Certains critiques considèrent les travaux de Hall comme des interprétations biaisées d'anciennes philosophies et de textes sacrés par un homme qui s'est amusé à manipuler les faits pour prouver la validité de la magie, des manifestations spirituelles et de la lecture des pensées. Ils soulignent également que Hall a beaucoup emprunté aux travaux d'autres personnes, mais qu'il a rarement cité ses sources.


Ils ont raison, jusqu'à un certain point. Hall ne se considérait pas comme un érudit, qui recherche la connaissance pour elle-même et la satisfaction de son propre esprit, mais comme un enseignant qui apprend afin de transmettre à ses élèves la connaissance et la perspicacité. Il n'a pas toujours mis en pratique ce qu'il prêchait, mais a toujours orienté ses enseignements dans un sens utilitaire.


Hall croyait profondément en la valeur des témoignages de Platon, de Bouddha, de Saint-Paul et de la martyre païenne Hypatie comme remède au côté sombre du progrès scientifique et du matérialisme : la pollution, la congestion, le crime, l'égoïsme, le stress et une érosion constante des normes éthiques et morales.

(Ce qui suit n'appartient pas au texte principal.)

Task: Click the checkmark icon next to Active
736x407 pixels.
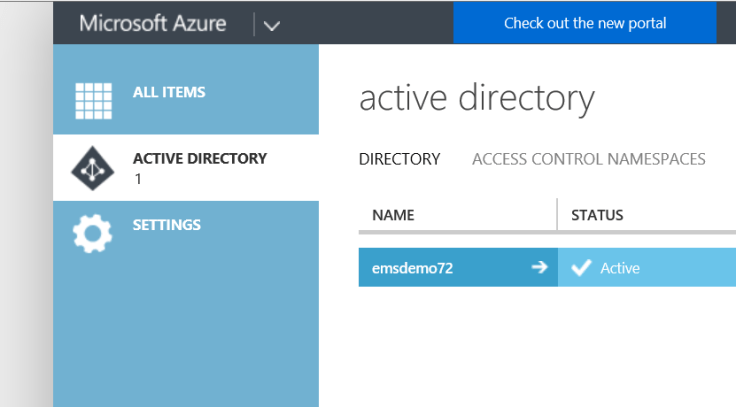Action: [x=580, y=268]
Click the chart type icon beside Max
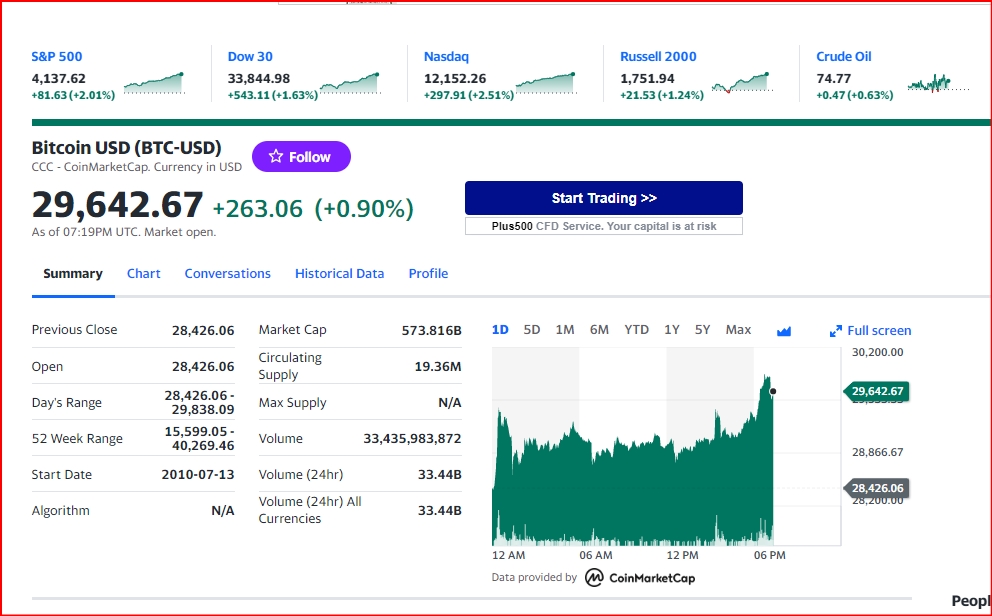The height and width of the screenshot is (616, 992). pos(783,331)
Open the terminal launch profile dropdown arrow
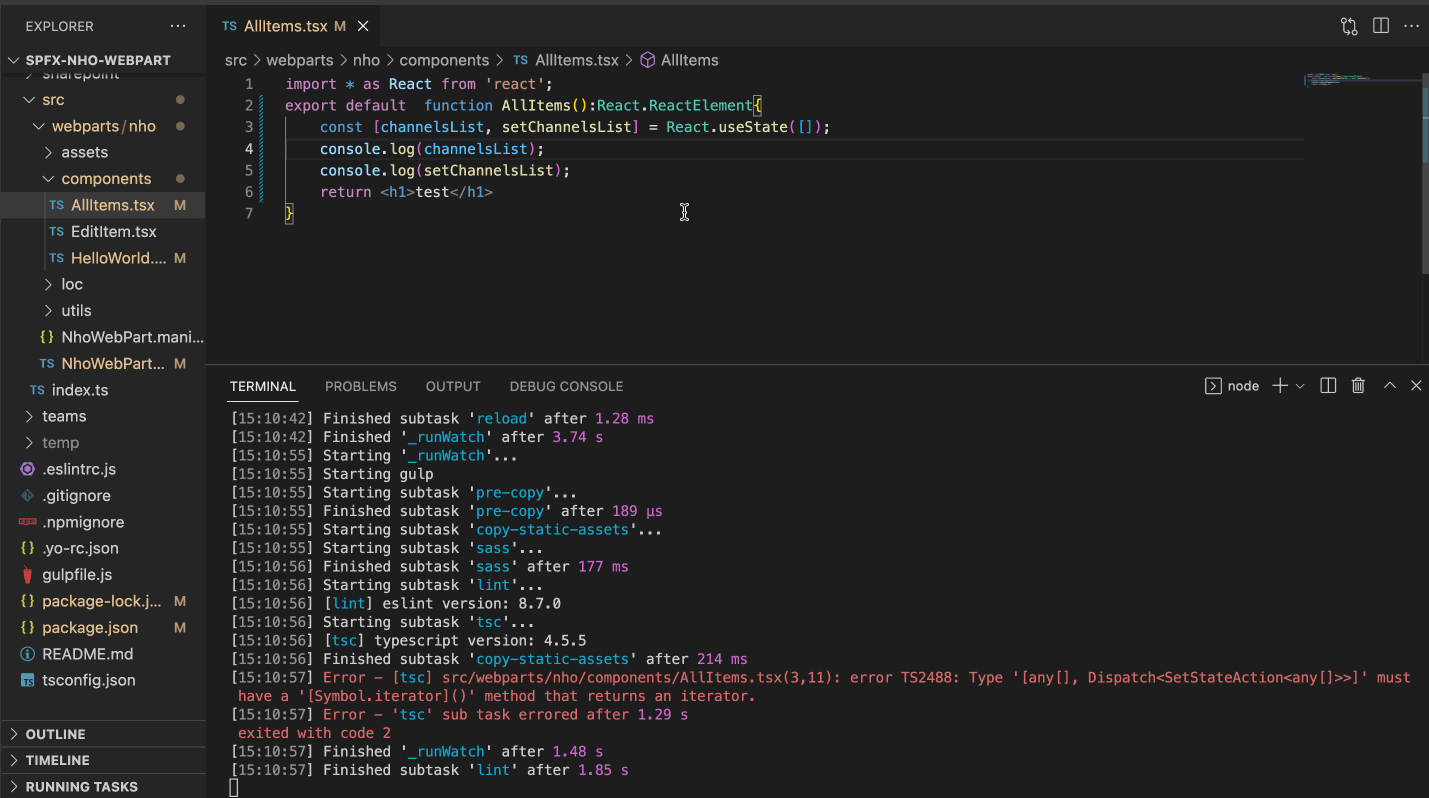The image size is (1429, 798). point(1300,386)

Le même type de sagesse mystique qui a éveillé et nourri l'âme dans les périodes troublées d'un âge d'or primordial, pensait-il, pourrait inspirer les nouvelles générations confrontées aux murs de pierre de la pensée conventionnelle et des idées commercialisées.


Les travaux qu'il a réalisés pendant plus de six décennies ont rarement été égalés. Dans plus de deux cents livres, des centaines d'essais et 8 000 conférences publiques, il a fait preuve d'une connaissance étonnante des religions comparées, de la psychologie, des rites et symboles païens, de la philosophie grecque classique, des religions orientales, du christianisme primitif, de la franc-maçonnerie, du néo-platonisme, de la mythologie, des cultures du monde et des écoles d'art et de littérature qu'elles ont inspirées au fil des siècles. Hall a fait découvrir à des milliers de lecteurs des sages et des voyants, de Francis Bacon à Gandhi, qui ont consacré leur vie à aider les autres à atteindre la sagesse.

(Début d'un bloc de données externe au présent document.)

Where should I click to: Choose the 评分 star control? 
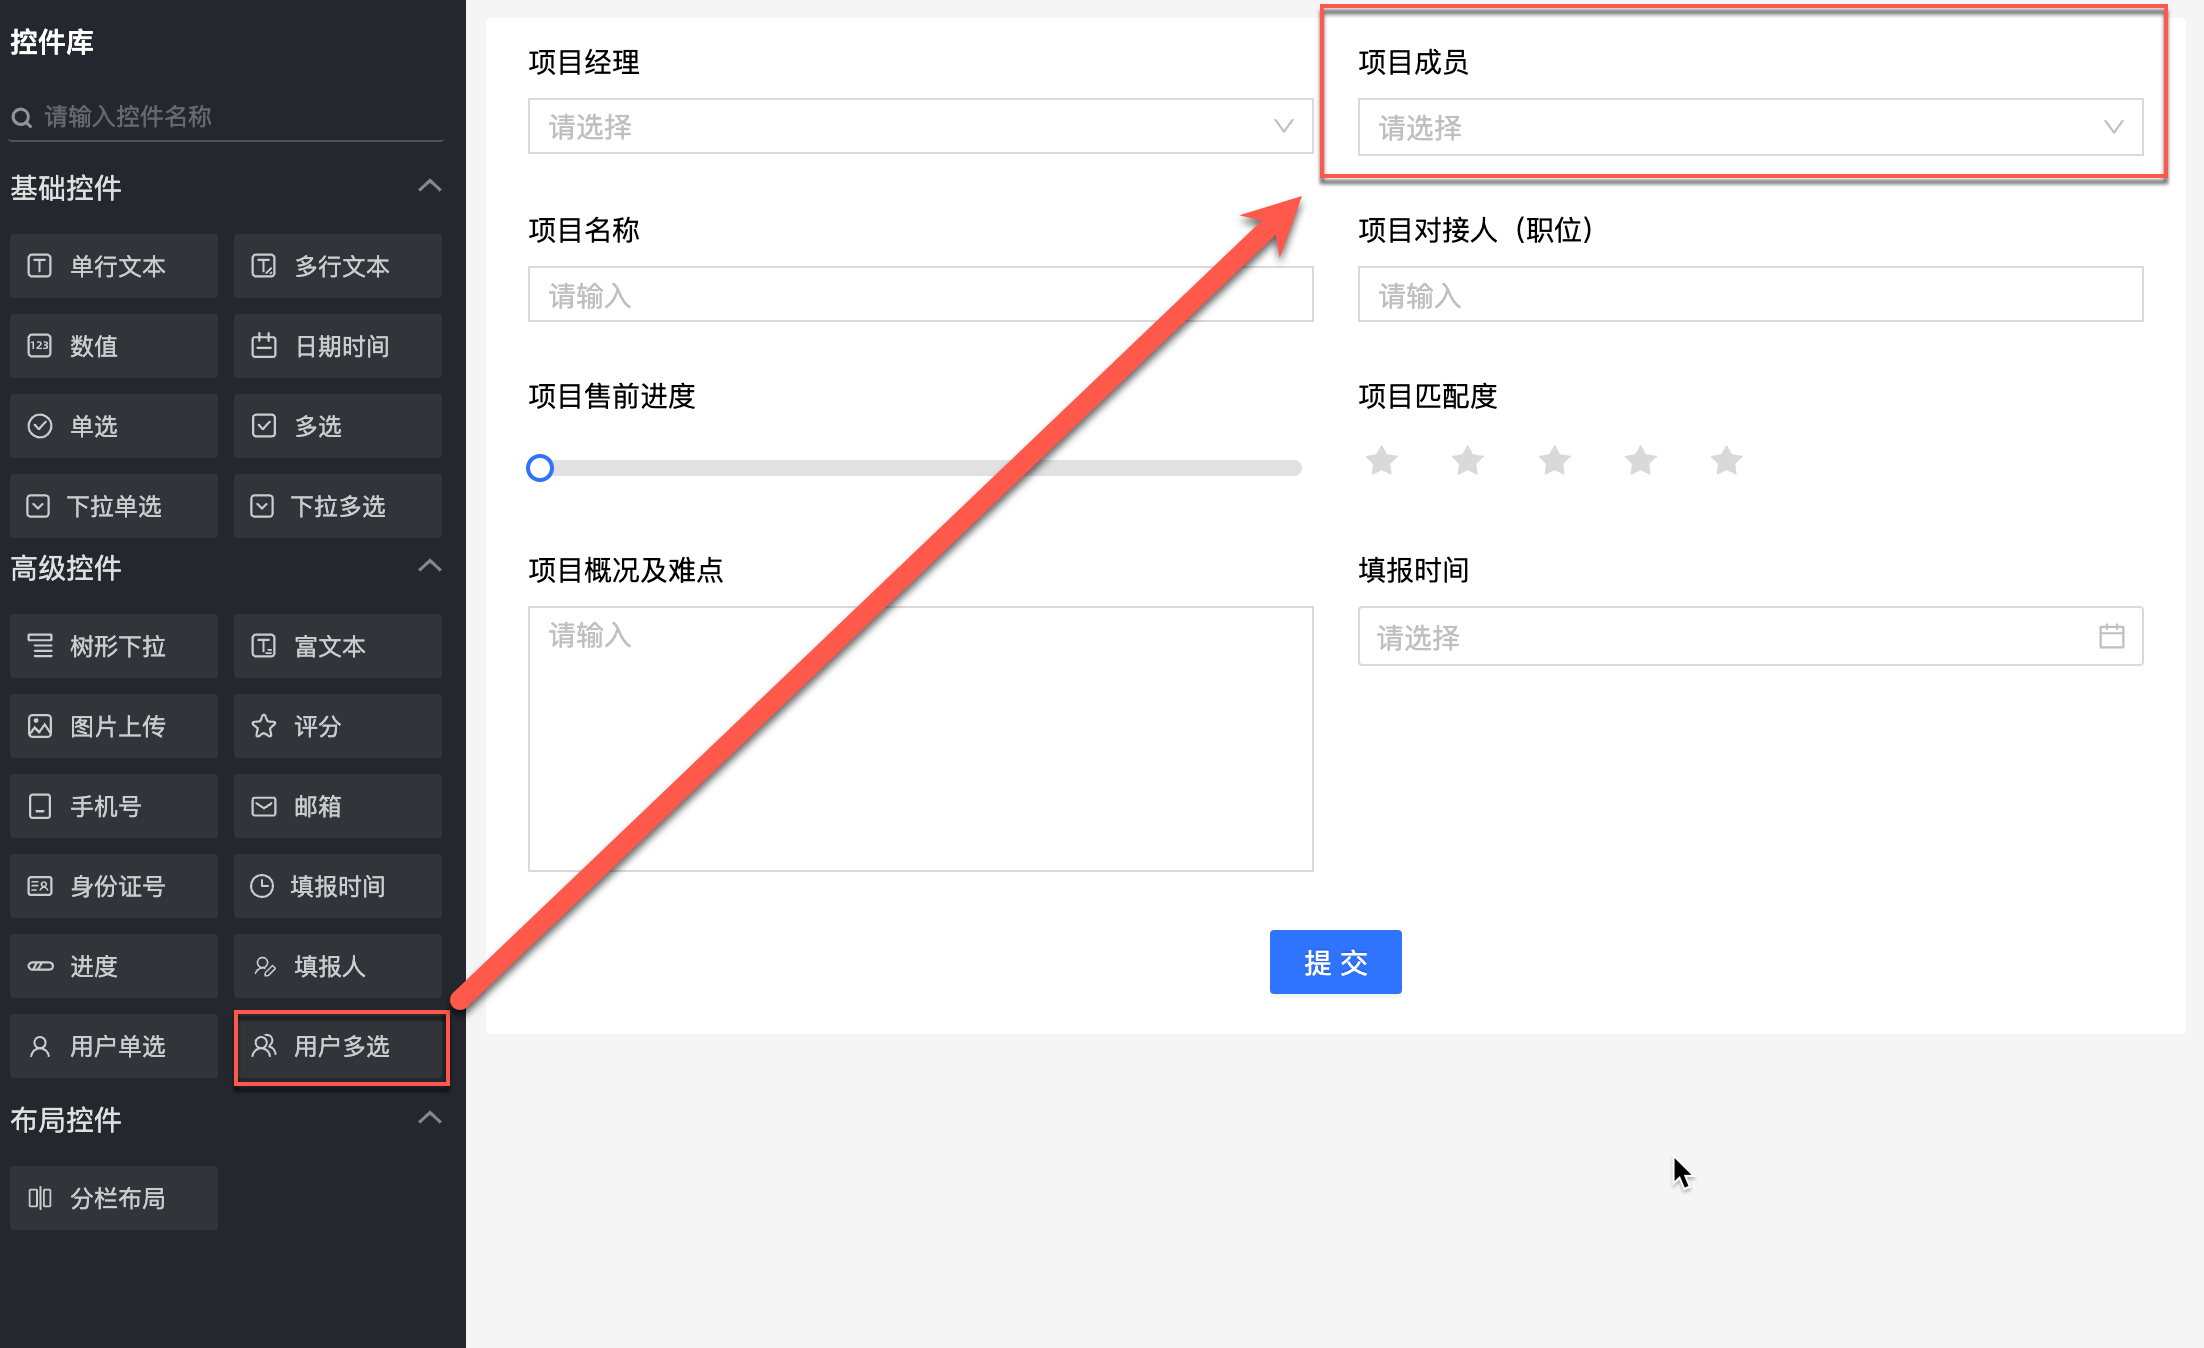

Bien avant que les Évangiles gnostiques ne soient traduits en best-sellers du XXIe siècle, Hall faisait la promotion des croyances gnostiques comme fenêtres sur les origines du christianisme. Avant que les publications grand public ne vantent les mérites des médecins ayant adopté un comportement chaleureux et amical dans leur pratique, M. Hall exhortait les médecins à prêter davantage attention au bien-être mental et spirituel de leurs patients et à leur offrir une poignée de main et un sourire. Avant l'avènement des films à succès aux décors mythiques tels que La Guerre des étoiles, Le Seigneur des anneaux et Harry Potter, Hall a co-scénarisé le premier grand film dont l'intrigue était astrologique et a activement encouragé les leaders de l'industrie du divertissement à développer de nouveaux marchés en produisant davantage de films et de programmes radiophoniques basés sur les visions spirituelles et les allégories des premières civilisations dans lesquelles la peine, la souffrance et la solitude sont des facteurs de développement du caractère. Il s'agissait là d'accomplissements non négligeables pour un jeune homme ayant abandonné ses études secondaires et issu d'un foyer brisé dans une région rurale du Canada.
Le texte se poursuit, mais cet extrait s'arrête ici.